But more of interest for early moto engine to outboard conversion. It was about 1965-67 when we were out at the farm shop and thinking about some practical way to adapt the current 125 cc rotary valve Yamaha single to outboard racing use. The issue of engine approval was a question but since the motor was certainly a production engine by the thousands we thought that use was possible in the NOA if not the APBA. You previously told of the Bill Tenney twin Anzani gearbox to tower housing setup used one final time by Hallum and Anderson. That setup was the basis for a rough design drawing Hallum made which placed four of the 125 cc Yamaha motorcycle motors into a configuration which used the Tenney bevel gear system similar to the coupled Anzani's but with 4 input shafts, one on each face of a cube gearbox. As I mentioned earlier, this 'imagineering' was a fun exercise but Hallum was serious enough to make a fairly accurate rough design drawing. There was not a chance at that time of any actual construction.
The output of four "full modified" 125 cc Yamaha running alcohol was going to be something near or over 4 HP per cubic inch so the "Square 4" 500 cc Yamaha setup was likely to have 120 HP and loads of torque because of the basic bore/stroke ratio which I think was the same as the Factory RD-56 250 cc twin Gran Prix machine.

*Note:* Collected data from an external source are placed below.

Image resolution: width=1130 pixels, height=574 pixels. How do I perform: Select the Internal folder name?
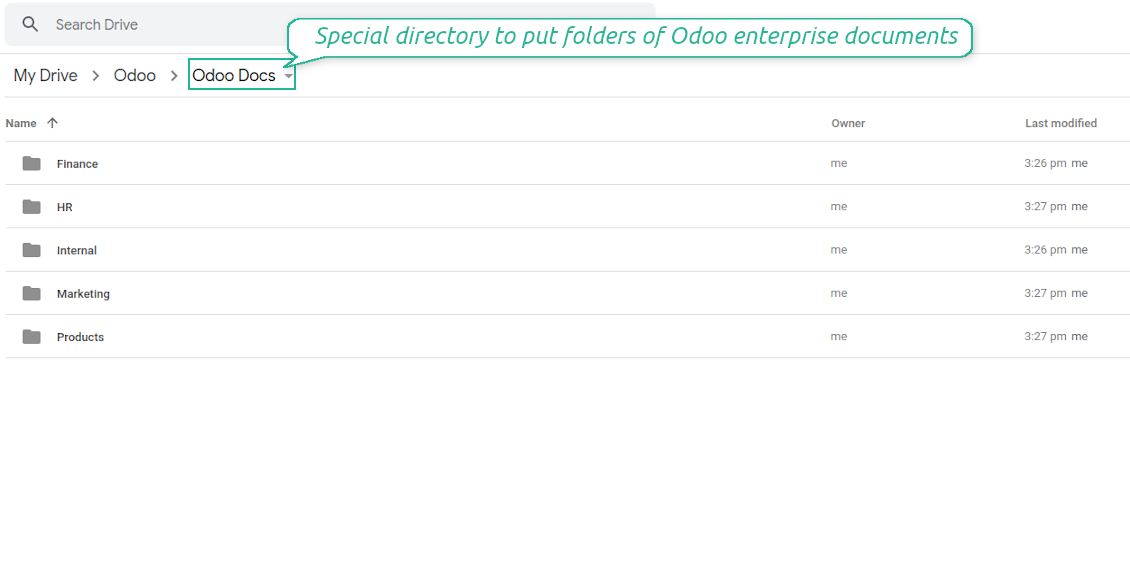click(77, 250)
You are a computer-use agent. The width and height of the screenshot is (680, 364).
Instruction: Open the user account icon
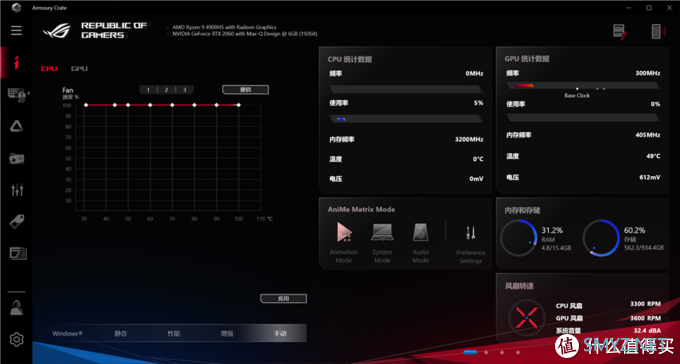pyautogui.click(x=16, y=308)
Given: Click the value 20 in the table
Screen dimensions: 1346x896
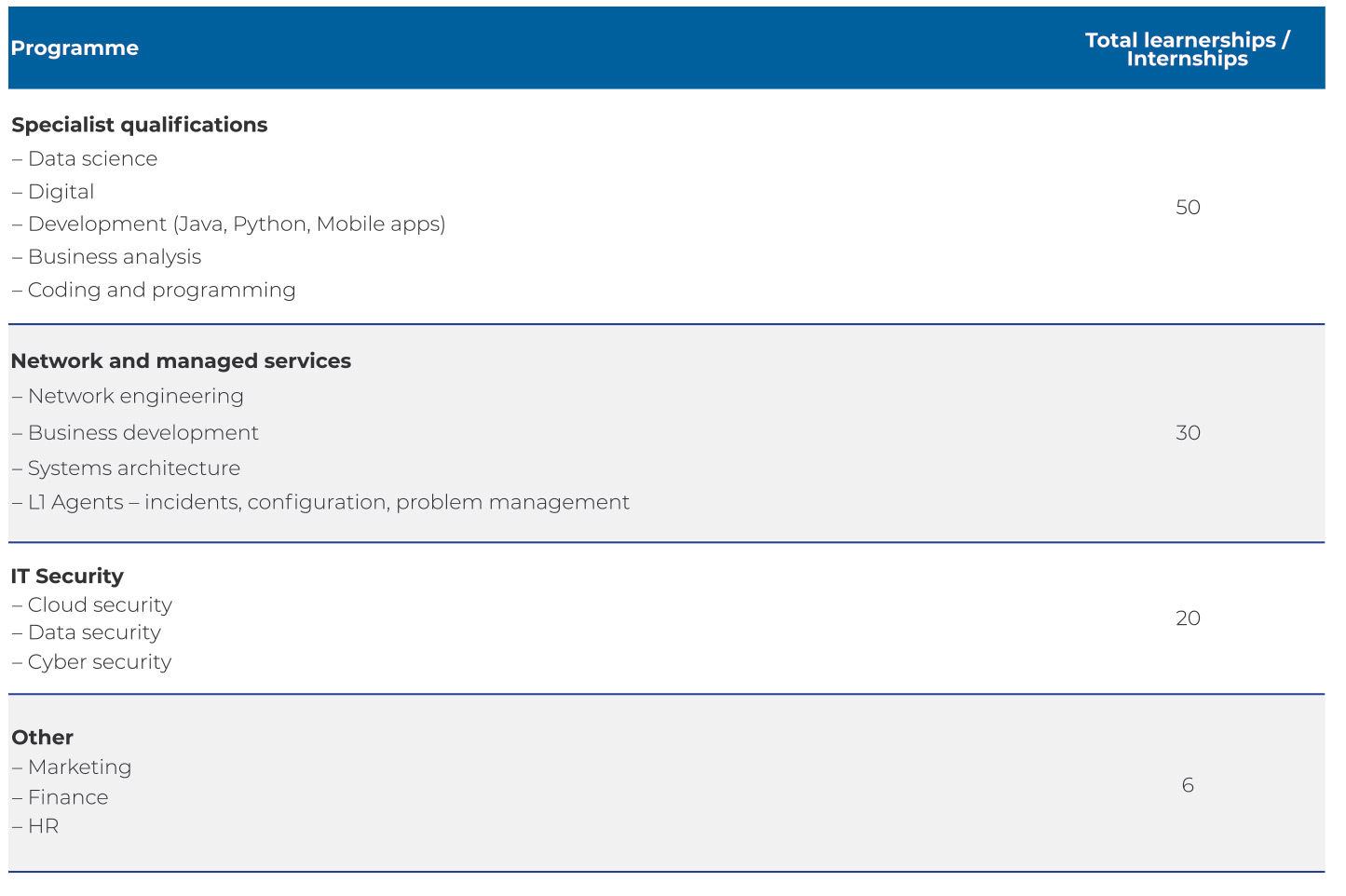Looking at the screenshot, I should click(1188, 618).
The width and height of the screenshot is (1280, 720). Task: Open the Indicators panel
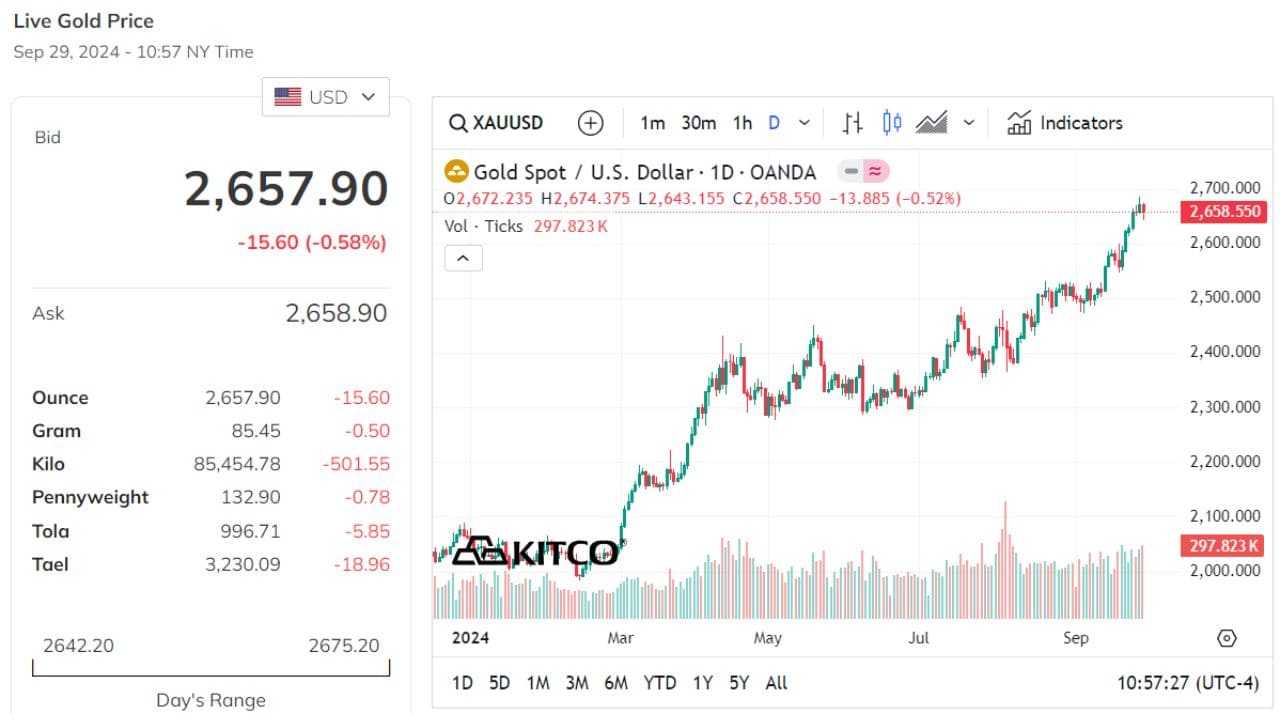(1065, 123)
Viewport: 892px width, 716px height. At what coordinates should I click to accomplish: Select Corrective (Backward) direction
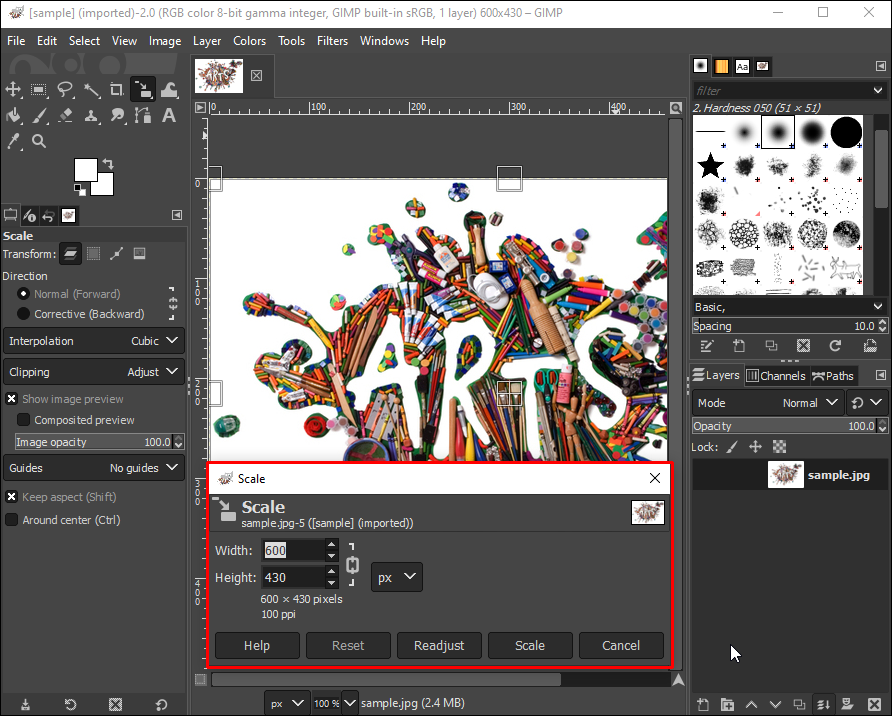click(23, 314)
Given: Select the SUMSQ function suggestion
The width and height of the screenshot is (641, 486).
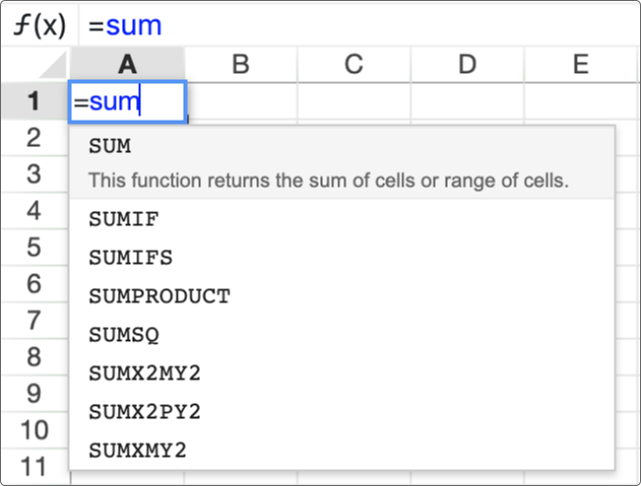Looking at the screenshot, I should (342, 334).
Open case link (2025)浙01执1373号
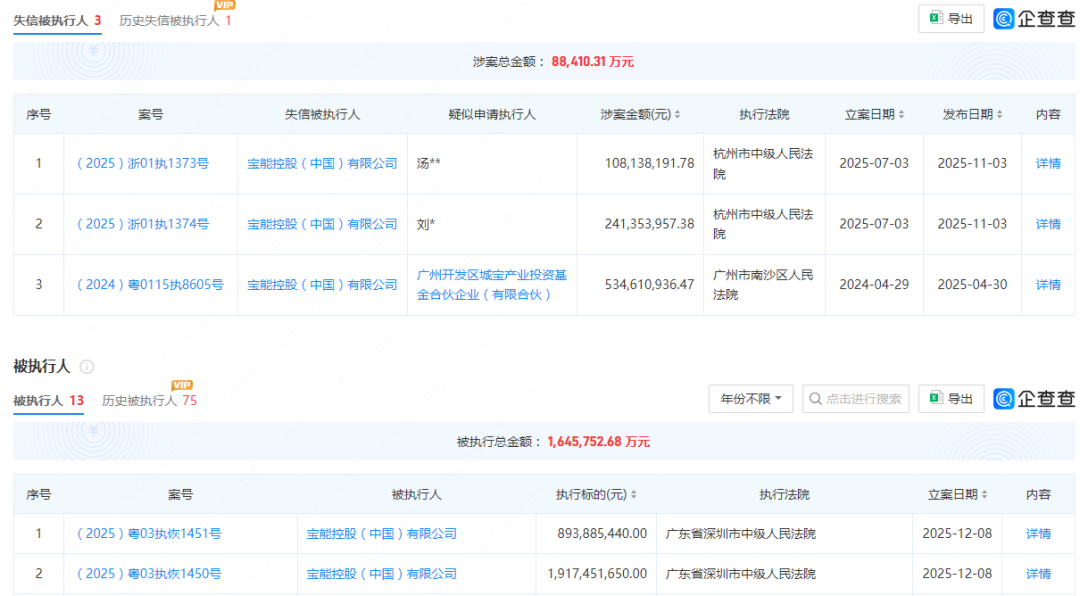The image size is (1080, 596). click(x=143, y=163)
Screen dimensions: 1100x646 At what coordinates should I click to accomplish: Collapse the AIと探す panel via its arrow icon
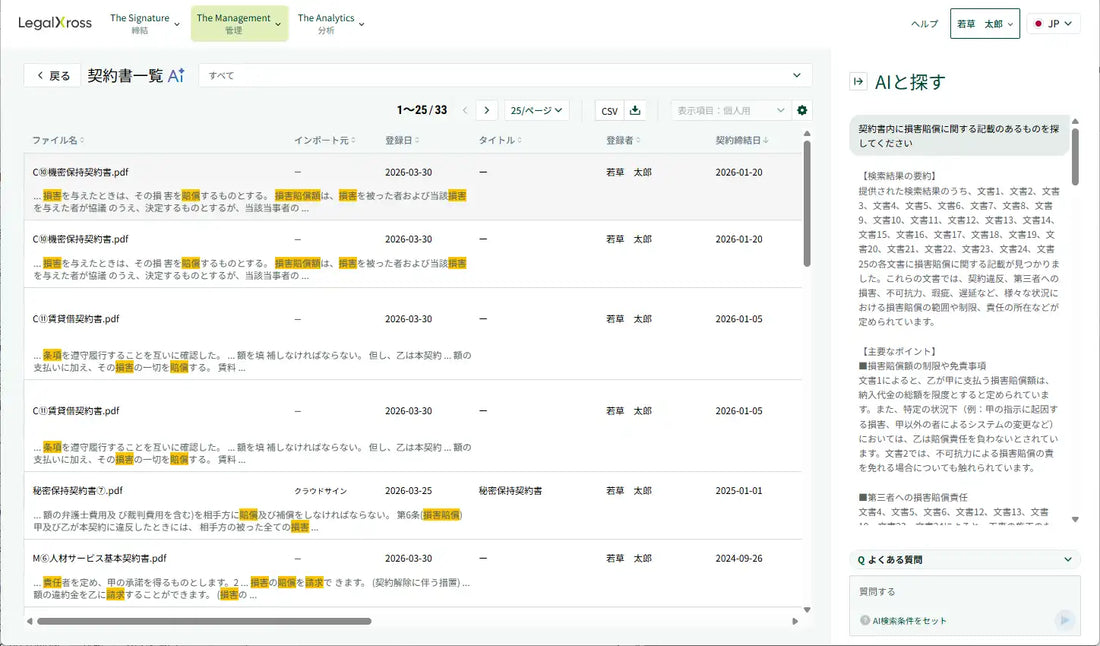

It was also not going to be a light motor hanging on the transom; maybe no worse than two iron B Anzani's though.
Hallum & Dunn's first effort for the road racing 125 rotary valve Yamaha did prove out the horsepower range estimate using gasoline so the 500 cc outboard configuration would have been impressive right from the beginning. Probably would have needed to fit it to Charles Walters runabout for safe enough use though.
So there you have it, another snippet of an early interesting effort by Hallum before he got busy doing the rather outstanding post-Anzani workings.
Fun times later but I missed almost all of it unfortunately.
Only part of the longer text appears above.